Metamfetamin
Metamfetamin
Pada zaman purba, manusia berburu binatang, menangkap ikan, memetik daun, menebang
pohon, untuk memenuhi kebutuhan hidupnya yang pokok, yaitu pangan, sandang, dan papan.
Berdasarkan pengalamannya, manusia kemudian mulai mengenal bagian-bagian tanaman
atau hewan tertentu yang mempunyai khasiat obat, misalnya ramuan untuk menghilangkan
rasa nyeri, menghilangkan demam, dan mengobati luka. Itulah bentuk penggunaan bahan atau
zat yang paling primitif untuk tujuan pengobatan (medical use).
Dalam ilmu kedokteran sampai sekarang masih digunakan obat-obatan yang berasal dari
tanaman atau hewan walaupun jumlah dan jenisnya sudah semakin berkurang, misalnya
reserpin (obat untuk menurunkan tekanan darah yang tinggi) berasal dari tanaman Rauwolfia
serpentina, efedrin (obat asma bronkial) berasal dari tanaman Efedra trifurka, morfin
(penghilang rasa nyeri yang kuat) berasal dari tanaman Papaver somiferum, minyak ikan dan
lain-lain. Pada masa kini, sebagian besar obat dibuat secara semisintetik atau sintetik di
pabrik-pabrik walaupun akhir-akhir ini ada gerakan kembali ke alam (back to nature),
misalnya penggunaan ginseng, Ginkgo biloba, tribestan (Tribulus terrestris L), rheumaplant,
rheumakur, cursil (curcuma).
Berdasarkan pengalamannya pula, manusia mulai mengenal tanaman atau senyawa yang bila
digunakan dapat menimbulkan perubahan perilaku, kesadaran, pikiran, dan perasaannya.
Bahan atau zat yang mempunyai khasiat demikian pada masa kini disebut zat psikoaktif.
Sejak saat itu, manusia mulai menggunakan bahan psikoaktif tersebut untuk tujuan dinikmati
karena dapat memberikan rasa nyaman, sejahtera, euforia, dan mengakrabkan dalam
komunikasi dengan orang lain (recreational or social use). Sebagai contoh, orang menikmati
minuman kopi atau teh (yang mengandung kafein), minuman keras (yang mengandung
etanol), dan merokok tembakau (yang mengandung nikotin).

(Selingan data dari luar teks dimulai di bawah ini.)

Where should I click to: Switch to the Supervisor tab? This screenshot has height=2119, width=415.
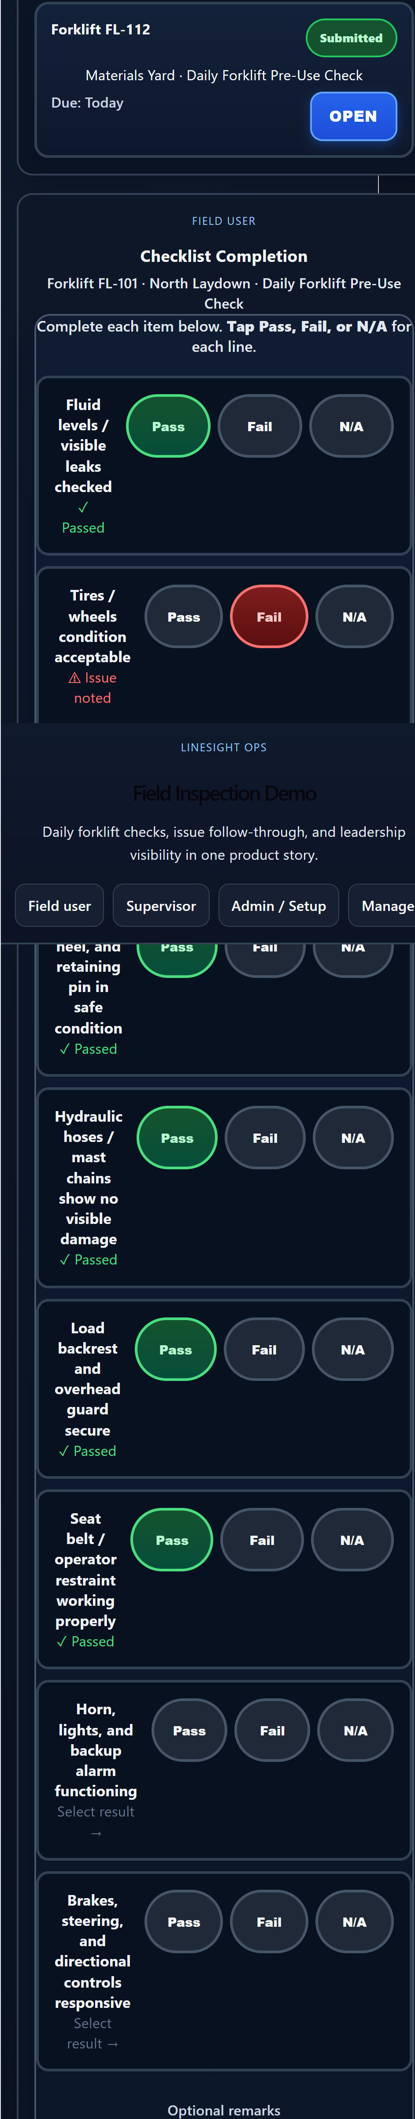point(161,905)
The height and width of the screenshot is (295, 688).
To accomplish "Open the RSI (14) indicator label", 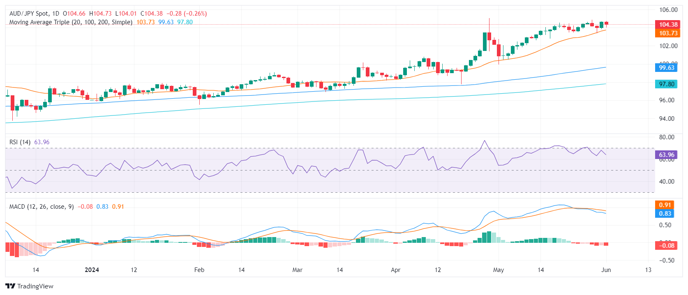I will pyautogui.click(x=20, y=142).
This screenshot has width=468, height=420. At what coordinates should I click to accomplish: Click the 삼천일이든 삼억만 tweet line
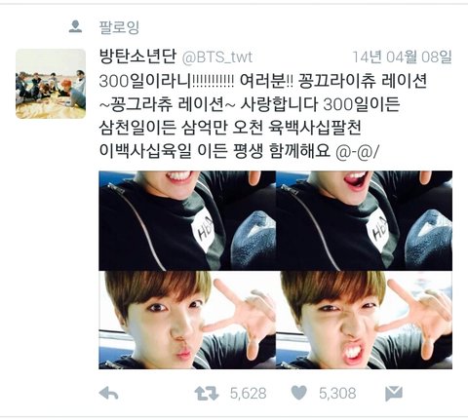(x=230, y=128)
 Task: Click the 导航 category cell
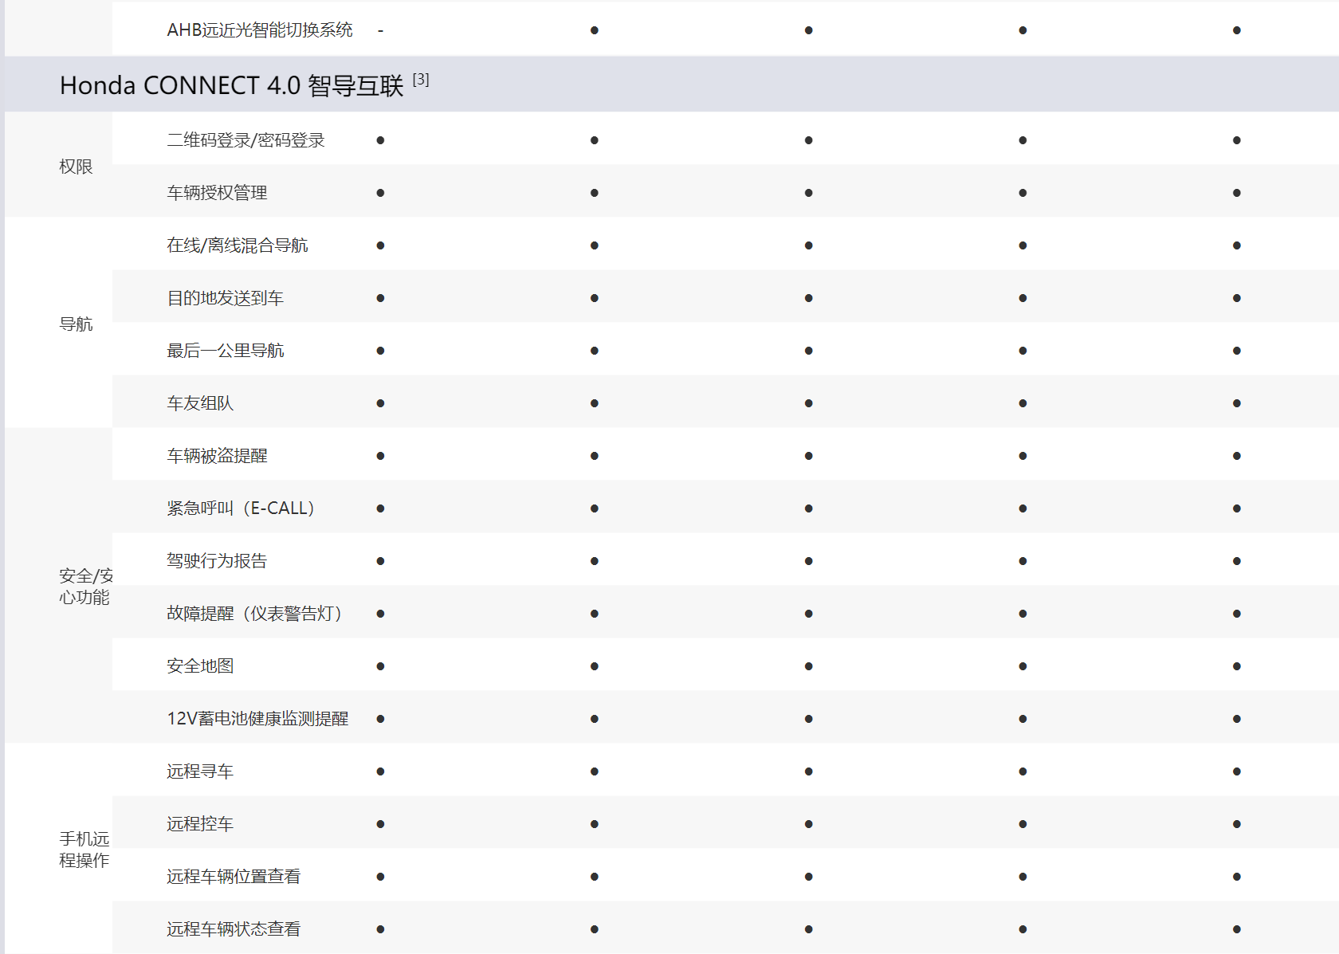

Selain untuk dinikmati, manusia juga menggunakan zat atau bahan psikoaktif (mind altering
substance) untuk berkomunikasi transendental dalam upacara sesuai dengan kepercayaan
mereka (ritual atau ceremonial use). Sebagai contoh, ololiukui (ololiuqui), suatu ramuan
tanaman yang digunakan oleh orang Aztec dalam upacara ibadah kepercayaannya untuk
berkomunikasi transendental.
Epidemiologi
Menjelang akhir milenium kedua, di seluruh dunia terdapat 1.100.000.000 orang yang
mengalami ketergantungan nikotin, 250.000.000 orang yang mengalami ketergantungan
alkohol, dan 15.000.000 orang yang mengalami ketergantungan zat psikoaktif lain.
Penggunaan zat psikoaktif terdapat pada semua golongan umur, pada kedua gender, pada
semua golongan etnik, dan pada semua tingkat sosial ekonomi. Namun demikian, terdapat
kecenderungan tertentu seperti angka prevalensi yang berbeda-beda pada berbagai golongan
umur, atau jenis zat psikoaktif tertentu lebih banyak penggunanya pada kelompok tertentu.
Penelitian epidemiologi telah dilakukan beberapa kali di indonesia (Setyonegoro, 1980;
Alwahdy, 1985; Hilman, 1986; Irwanto, Hilman, Prasaja, 1988; Idris, 1990) menunjukkan
hasil yang konsisten, yaitu pengguna zat psikoaktif sebagian besar berusia kurang dari 25
tahun, kebanyakan tergolong poly-drug user, masih berstatus sebagai pelajar, sedangkan usia
mulai menggunakan cenderung semakin muda. 100 pasien pertama yang dirawat di Rumah
Sakit Ketergantungan Obat (RSKO) sejak tahun 1972 berusia 11-21 tahun (Setyonegoro,
1980). Survei terhadap 323 penghuni enam panti rehabilitasi di indonesia, Hilman (1986)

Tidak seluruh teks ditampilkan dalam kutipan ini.